## Exercise instructions
All lines below are to be transcribed exactly.

## Records
▬▬▬▬▬▬▬▬▬▬

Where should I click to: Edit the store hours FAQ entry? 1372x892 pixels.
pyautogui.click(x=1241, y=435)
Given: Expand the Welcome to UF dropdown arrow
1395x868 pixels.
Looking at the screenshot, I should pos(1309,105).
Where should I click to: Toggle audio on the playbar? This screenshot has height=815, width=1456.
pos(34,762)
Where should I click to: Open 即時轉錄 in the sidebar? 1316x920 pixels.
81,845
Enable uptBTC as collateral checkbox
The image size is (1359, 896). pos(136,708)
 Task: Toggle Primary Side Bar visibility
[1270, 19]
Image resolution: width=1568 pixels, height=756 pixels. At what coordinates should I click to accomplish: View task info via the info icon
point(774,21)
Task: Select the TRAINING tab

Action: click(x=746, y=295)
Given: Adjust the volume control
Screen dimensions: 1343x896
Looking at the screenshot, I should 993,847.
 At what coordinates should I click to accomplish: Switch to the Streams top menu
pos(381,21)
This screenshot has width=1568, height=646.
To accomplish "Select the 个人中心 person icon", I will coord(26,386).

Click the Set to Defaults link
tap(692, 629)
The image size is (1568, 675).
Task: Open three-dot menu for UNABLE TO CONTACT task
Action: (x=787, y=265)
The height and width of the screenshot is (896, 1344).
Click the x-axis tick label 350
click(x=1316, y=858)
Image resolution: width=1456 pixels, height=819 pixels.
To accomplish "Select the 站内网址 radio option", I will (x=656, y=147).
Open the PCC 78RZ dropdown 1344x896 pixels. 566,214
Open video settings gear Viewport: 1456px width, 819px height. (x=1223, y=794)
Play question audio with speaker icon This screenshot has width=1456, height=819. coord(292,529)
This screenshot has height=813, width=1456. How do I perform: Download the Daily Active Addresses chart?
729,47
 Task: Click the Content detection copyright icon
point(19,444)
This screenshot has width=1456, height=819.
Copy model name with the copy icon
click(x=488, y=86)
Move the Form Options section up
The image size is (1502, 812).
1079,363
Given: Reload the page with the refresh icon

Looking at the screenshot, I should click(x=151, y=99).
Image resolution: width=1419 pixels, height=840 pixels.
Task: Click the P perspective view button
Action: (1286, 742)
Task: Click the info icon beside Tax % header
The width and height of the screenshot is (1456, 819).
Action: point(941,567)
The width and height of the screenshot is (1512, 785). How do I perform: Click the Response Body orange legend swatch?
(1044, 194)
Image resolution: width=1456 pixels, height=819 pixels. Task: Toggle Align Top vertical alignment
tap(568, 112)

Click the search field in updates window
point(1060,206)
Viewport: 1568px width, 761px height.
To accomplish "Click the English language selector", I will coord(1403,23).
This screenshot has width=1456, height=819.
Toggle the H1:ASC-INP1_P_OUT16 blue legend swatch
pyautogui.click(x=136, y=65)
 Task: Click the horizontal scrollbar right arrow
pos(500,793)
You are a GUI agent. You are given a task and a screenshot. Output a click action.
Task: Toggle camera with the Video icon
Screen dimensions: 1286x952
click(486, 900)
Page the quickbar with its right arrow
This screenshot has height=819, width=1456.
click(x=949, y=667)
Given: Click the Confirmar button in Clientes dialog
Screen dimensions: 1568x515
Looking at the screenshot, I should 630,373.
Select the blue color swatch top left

▬▬▬▬▬▬▬▬▬▬

## Exercise result
Where should I click to: Edit the store hours FAQ entry? 1372x892 pixels.
pyautogui.click(x=1241, y=435)
Given: Expand the Welcome to UF dropdown arrow
1395x868 pixels.
Looking at the screenshot, I should pos(1309,105).
Where should I click to: Toggle audio on the playbar? This screenshot has height=815, width=1456.
pos(34,762)
Where should I click to: Open 即時轉錄 in the sidebar? 1316x920 pixels.
81,845
Enable uptBTC as collateral checkbox
The image size is (1359, 896). pos(136,708)
 Task: Toggle Primary Side Bar visibility
[1270, 19]
Image resolution: width=1568 pixels, height=756 pixels. At what coordinates should I click to accomplish: View task info via the info icon
point(774,21)
Task: Select the TRAINING tab

Action: click(x=746, y=295)
Given: Adjust the volume control
Screen dimensions: 1343x896
Looking at the screenshot, I should 993,847.
 At what coordinates should I click to accomplish: Switch to the Streams top menu
pos(381,21)
This screenshot has width=1568, height=646.
To accomplish "Select the 个人中心 person icon", I will coord(26,386).

Click the Set to Defaults link
tap(692, 629)
The image size is (1568, 675).
Task: Open three-dot menu for UNABLE TO CONTACT task
Action: (x=787, y=265)
The height and width of the screenshot is (896, 1344).
Click the x-axis tick label 350
click(x=1316, y=858)
Image resolution: width=1456 pixels, height=819 pixels.
To accomplish "Select the 站内网址 radio option", I will (x=656, y=147).
Open the PCC 78RZ dropdown 1344x896 pixels. 566,214
Open video settings gear Viewport: 1456px width, 819px height. (x=1223, y=794)
Play question audio with speaker icon This screenshot has width=1456, height=819. coord(292,529)
This screenshot has height=813, width=1456. How do I perform: Download the Daily Active Addresses chart?
729,47
 Task: Click the Content detection copyright icon
point(19,444)
This screenshot has width=1456, height=819.
Copy model name with the copy icon
click(x=488, y=86)
Move the Form Options section up
The image size is (1502, 812).
1079,363
Given: Reload the page with the refresh icon

Looking at the screenshot, I should click(x=151, y=99).
Image resolution: width=1419 pixels, height=840 pixels.
Task: Click the P perspective view button
Action: (1286, 742)
Task: Click the info icon beside Tax % header
The width and height of the screenshot is (1456, 819).
Action: point(941,567)
The width and height of the screenshot is (1512, 785). How do I perform: Click the Response Body orange legend swatch?
(1044, 194)
Image resolution: width=1456 pixels, height=819 pixels. Task: Toggle Align Top vertical alignment
tap(568, 112)

Click the search field in updates window
point(1060,206)
Viewport: 1568px width, 761px height.
To accomplish "Click the English language selector", I will coord(1403,23).
This screenshot has width=1456, height=819.
Toggle the H1:ASC-INP1_P_OUT16 blue legend swatch
pyautogui.click(x=136, y=65)
 Task: Click the horizontal scrollbar right arrow
pos(500,793)
You are a GUI agent. You are given a task and a screenshot. Output a click action.
Task: Toggle camera with the Video icon
Screen dimensions: 1286x952
click(486, 900)
Page the quickbar with its right arrow
This screenshot has height=819, width=1456.
click(x=949, y=667)
Given: Click the Confirmar button in Clientes dialog
Screen dimensions: 1568x515
Looking at the screenshot, I should 630,373.
Select the blue color swatch top left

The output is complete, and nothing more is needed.